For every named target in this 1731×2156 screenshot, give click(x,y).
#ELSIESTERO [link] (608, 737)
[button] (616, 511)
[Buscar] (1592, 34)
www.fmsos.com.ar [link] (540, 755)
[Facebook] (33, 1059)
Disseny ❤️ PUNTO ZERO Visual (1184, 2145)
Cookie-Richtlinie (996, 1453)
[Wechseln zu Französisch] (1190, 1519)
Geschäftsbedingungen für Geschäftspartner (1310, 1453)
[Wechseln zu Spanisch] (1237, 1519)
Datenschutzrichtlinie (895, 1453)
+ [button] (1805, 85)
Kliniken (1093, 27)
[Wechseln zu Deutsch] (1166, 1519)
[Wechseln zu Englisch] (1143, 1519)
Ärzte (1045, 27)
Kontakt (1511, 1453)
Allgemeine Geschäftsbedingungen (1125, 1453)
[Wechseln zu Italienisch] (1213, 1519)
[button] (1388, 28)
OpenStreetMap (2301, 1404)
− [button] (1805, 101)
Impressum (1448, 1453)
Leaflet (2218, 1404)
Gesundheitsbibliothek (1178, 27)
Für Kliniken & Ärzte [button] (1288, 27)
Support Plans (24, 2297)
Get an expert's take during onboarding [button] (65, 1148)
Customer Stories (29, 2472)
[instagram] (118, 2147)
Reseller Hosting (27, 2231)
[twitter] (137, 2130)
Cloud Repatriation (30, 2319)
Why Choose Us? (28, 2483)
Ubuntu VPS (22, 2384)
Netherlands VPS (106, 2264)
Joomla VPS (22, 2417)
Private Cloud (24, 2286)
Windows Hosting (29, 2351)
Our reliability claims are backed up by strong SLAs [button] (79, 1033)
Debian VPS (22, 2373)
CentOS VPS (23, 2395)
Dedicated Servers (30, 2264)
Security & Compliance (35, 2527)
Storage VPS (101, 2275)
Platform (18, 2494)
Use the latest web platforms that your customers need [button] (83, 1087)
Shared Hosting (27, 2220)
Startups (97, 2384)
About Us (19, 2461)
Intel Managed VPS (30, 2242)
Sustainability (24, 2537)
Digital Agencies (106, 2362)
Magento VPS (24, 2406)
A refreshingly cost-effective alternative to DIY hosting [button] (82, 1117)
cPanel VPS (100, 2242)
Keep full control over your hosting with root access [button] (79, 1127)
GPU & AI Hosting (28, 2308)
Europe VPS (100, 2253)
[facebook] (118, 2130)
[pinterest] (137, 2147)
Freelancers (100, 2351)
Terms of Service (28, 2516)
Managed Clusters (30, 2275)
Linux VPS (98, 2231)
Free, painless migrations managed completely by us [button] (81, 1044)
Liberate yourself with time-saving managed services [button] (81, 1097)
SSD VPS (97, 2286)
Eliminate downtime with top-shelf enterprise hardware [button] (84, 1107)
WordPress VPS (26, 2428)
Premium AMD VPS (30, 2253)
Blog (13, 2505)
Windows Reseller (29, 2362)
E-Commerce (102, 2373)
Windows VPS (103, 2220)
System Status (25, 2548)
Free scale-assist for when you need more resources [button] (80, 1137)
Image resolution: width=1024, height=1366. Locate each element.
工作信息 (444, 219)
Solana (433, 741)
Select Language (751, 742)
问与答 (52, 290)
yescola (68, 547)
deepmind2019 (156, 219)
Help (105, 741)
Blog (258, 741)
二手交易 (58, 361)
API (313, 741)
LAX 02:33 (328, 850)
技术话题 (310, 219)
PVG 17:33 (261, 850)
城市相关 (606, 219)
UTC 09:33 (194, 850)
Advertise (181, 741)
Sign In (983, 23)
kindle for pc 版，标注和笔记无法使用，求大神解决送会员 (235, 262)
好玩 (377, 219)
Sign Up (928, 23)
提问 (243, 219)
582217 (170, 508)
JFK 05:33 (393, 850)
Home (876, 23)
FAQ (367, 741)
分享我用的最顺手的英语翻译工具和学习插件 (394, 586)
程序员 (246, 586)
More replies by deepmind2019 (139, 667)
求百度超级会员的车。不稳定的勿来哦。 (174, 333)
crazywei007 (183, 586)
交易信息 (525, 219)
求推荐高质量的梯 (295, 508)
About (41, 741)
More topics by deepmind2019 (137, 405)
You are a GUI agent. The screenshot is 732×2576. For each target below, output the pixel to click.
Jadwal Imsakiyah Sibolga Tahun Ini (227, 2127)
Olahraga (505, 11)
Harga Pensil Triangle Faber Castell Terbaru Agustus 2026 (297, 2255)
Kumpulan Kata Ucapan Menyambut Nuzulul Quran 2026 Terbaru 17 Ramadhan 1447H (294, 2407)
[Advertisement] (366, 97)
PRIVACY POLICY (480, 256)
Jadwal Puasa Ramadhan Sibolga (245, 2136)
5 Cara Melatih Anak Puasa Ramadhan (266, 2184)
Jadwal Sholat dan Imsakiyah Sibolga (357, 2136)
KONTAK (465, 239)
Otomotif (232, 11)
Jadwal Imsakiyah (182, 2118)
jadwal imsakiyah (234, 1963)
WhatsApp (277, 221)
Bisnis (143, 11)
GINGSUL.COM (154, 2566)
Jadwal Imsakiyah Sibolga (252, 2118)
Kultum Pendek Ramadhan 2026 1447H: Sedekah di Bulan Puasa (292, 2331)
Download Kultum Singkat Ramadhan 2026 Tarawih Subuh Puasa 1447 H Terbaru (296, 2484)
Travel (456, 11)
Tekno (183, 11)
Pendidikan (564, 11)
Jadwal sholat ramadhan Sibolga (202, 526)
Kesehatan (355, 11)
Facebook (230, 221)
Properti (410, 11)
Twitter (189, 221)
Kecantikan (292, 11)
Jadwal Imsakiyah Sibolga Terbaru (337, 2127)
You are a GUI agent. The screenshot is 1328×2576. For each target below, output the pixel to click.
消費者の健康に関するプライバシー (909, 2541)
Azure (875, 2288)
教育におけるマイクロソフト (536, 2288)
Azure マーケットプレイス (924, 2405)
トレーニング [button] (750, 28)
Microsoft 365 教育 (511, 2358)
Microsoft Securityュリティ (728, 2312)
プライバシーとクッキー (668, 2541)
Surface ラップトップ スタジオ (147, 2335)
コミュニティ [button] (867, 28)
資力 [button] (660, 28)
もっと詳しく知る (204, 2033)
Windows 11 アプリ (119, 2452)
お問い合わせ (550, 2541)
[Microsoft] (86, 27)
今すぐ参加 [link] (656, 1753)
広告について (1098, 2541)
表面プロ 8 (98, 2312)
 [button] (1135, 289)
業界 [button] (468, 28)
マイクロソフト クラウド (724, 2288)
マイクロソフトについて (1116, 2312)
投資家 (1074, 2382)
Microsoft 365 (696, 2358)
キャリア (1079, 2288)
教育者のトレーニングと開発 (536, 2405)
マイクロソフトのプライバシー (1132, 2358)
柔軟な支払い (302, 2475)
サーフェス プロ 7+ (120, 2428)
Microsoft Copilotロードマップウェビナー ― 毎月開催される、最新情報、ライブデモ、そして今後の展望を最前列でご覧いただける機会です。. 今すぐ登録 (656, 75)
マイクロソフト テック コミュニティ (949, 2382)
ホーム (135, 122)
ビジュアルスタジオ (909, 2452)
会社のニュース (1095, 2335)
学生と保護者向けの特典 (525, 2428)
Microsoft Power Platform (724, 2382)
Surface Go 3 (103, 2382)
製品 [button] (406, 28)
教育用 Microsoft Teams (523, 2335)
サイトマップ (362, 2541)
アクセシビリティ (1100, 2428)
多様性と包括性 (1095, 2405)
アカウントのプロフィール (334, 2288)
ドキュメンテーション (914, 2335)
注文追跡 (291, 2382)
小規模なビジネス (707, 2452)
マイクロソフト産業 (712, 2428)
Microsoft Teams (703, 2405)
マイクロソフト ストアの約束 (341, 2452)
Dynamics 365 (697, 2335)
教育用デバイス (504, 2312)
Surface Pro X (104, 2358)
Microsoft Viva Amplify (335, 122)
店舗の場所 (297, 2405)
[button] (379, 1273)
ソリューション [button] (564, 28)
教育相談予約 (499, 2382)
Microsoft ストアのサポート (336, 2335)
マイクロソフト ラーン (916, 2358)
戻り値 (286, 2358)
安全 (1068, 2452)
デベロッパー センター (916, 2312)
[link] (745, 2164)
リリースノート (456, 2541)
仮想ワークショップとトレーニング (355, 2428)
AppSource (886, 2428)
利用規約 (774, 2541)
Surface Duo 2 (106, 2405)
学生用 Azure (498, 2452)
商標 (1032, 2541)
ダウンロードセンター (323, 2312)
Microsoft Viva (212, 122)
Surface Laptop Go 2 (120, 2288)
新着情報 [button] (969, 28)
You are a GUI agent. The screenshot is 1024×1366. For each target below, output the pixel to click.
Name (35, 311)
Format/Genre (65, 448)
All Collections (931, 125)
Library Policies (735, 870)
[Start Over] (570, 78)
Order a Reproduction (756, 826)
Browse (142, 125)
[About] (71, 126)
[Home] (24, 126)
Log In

* * * * * * * * *

Exercise aim: Copy exactly, and only, the lines from the line that contains "Library Policies (735, 870)" through the end of the data above.

Task answer:
Library Policies (735, 870)
[Start Over] (570, 78)
Order a Reproduction (756, 826)
Browse (142, 125)
[About] (71, 126)
[Home] (24, 126)
Log In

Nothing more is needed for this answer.